§ **Consignes de travail**: Poursuivez l'entretien ci-dessous avec Ryan Dorshorst, cofondateur de Hipstamatic, en reprenant juste après sa dernière phrase.

Inside The Haus: Ryan Dorshorst, President and co-founder, Hipstamatic
Quel est votre parcours professionnel et comment vous est venue l'idée de commencer Hipstamatic avec Lucas?
Je suis allé à l'université du Wisconsin et c'est là que nous nous sommes rencontrés. Avant l'université, quand j’étais au lycée, je travaillais déjà pour différents clients dans ma petite ville de Wisconsin. C'est à cette époque que j'ai commencé à me former sur le tas, notamment sur ce qui concernait le coté technique tel que le web design et le développement web. Ensuite à l'université, j'ai eu des clients pour lesquelles je construisais essentiellement des sites Web et d'autres choses de cette nature. Après l'université, j'ai déménagé à Minneapolis avec mon épouse. Lucas est parti à Chicago où il a bossé dans l'industrie de l'édition.

§ **Informations affichées**:
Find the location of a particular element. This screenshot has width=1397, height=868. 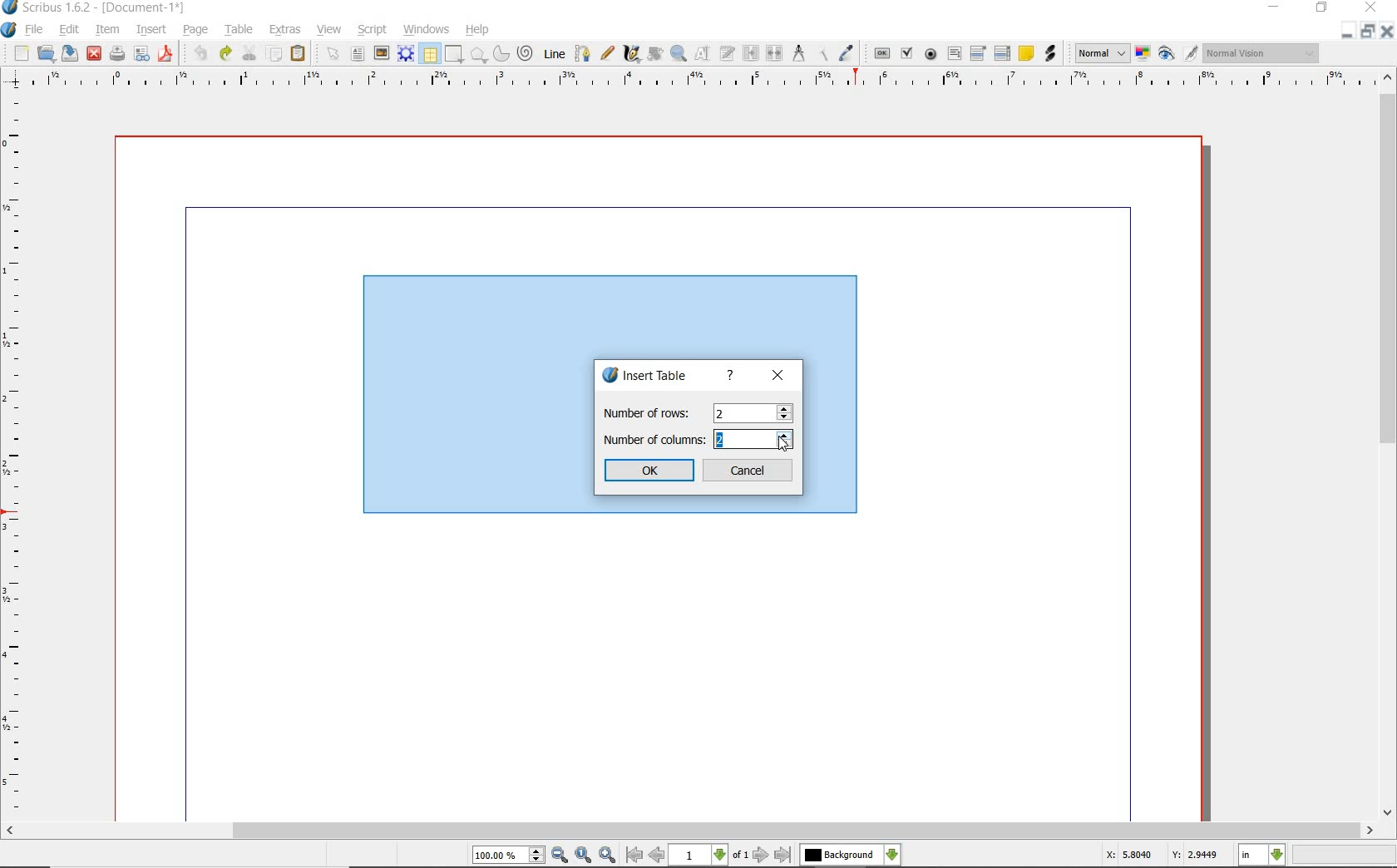

copy is located at coordinates (276, 55).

§ **Corrigé**:
Je suis parti à Minneapolis pour trouver un travail dans le design puisque c’est ce que nous avions tous deux étudié à l'université. Il y avait beaucoup de petits studios de design avec seulement quelques personnes, c'est le genre d'environnement que j'aimais. J'y allais avec l'intention de trouver un emploi. J'ai eu un tas d'interviews, mais rien de vraiment excitant. J'ai toujours vraiment aimé le fait de travailler de manière indépendante, d’avoir la liberté de gérer moi-même mon agenda. J'ai donc contacté Lucas, je lui ai envoyé un e-mail du style "Hey! Et si nous ouvrions un studio de design ensemble"; c'était sur le ton de la plaisanterie mais j'étais quand même à moitié sérieux. Il m’a répondu tout de suite "oui, ok, allons-y!". J'ai été surpris parce que je n'y croyais pas trop. Donc, nous avons ouvert ce studio, et pendant trois ans, nous avons travaillé ensemble; il est resté à Chicago, je suis resté à Minneapolis, nous avons eu plusieurs clients. Nous faisions surtout du travail de branding, beaucoup de web et du développement d'applications; j’ai surtout utilisé ce que j’avais appris au niveau technique sur le tas puisque je n’avais pas de vraie formation académique. J'essayais de trouver comment avancer plus rapidement pour le développement web.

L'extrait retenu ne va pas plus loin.